(Work to do):
Could you copy the rows from the line that has "Open the options" through the line that has "Looking at the", swapping "Toggle" for "Press" and leaving everything else unchanged?

(Records provided):
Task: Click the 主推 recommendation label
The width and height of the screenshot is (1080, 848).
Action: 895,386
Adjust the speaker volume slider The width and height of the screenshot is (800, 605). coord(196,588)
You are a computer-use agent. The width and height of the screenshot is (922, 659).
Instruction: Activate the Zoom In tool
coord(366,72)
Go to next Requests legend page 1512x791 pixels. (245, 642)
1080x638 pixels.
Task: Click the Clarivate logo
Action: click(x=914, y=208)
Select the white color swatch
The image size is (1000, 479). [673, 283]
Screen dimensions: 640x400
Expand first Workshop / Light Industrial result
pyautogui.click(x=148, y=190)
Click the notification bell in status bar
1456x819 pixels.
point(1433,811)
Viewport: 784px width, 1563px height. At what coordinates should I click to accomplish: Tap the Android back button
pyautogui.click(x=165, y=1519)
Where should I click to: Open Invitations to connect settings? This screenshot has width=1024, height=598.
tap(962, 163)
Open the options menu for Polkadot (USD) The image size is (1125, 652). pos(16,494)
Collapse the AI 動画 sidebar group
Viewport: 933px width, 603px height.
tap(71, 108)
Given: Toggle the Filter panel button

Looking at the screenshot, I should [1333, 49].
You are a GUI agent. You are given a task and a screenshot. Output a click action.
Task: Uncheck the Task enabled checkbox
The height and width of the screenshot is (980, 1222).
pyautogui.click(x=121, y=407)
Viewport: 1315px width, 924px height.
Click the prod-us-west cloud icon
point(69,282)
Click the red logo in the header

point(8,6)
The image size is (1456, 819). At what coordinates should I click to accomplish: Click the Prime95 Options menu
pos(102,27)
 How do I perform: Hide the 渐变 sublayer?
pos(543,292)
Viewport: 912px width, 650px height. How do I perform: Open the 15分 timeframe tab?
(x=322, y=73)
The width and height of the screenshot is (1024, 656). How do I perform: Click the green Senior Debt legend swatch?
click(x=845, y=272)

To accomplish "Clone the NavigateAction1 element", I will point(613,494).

(Completed task):
Open the options menu for Polkadot (USD) The image size is (1125, 652). pos(16,494)
Collapse the AI 動画 sidebar group
Viewport: 933px width, 603px height.
tap(71, 108)
Given: Press the Filter panel button

Looking at the screenshot, I should [1333, 49].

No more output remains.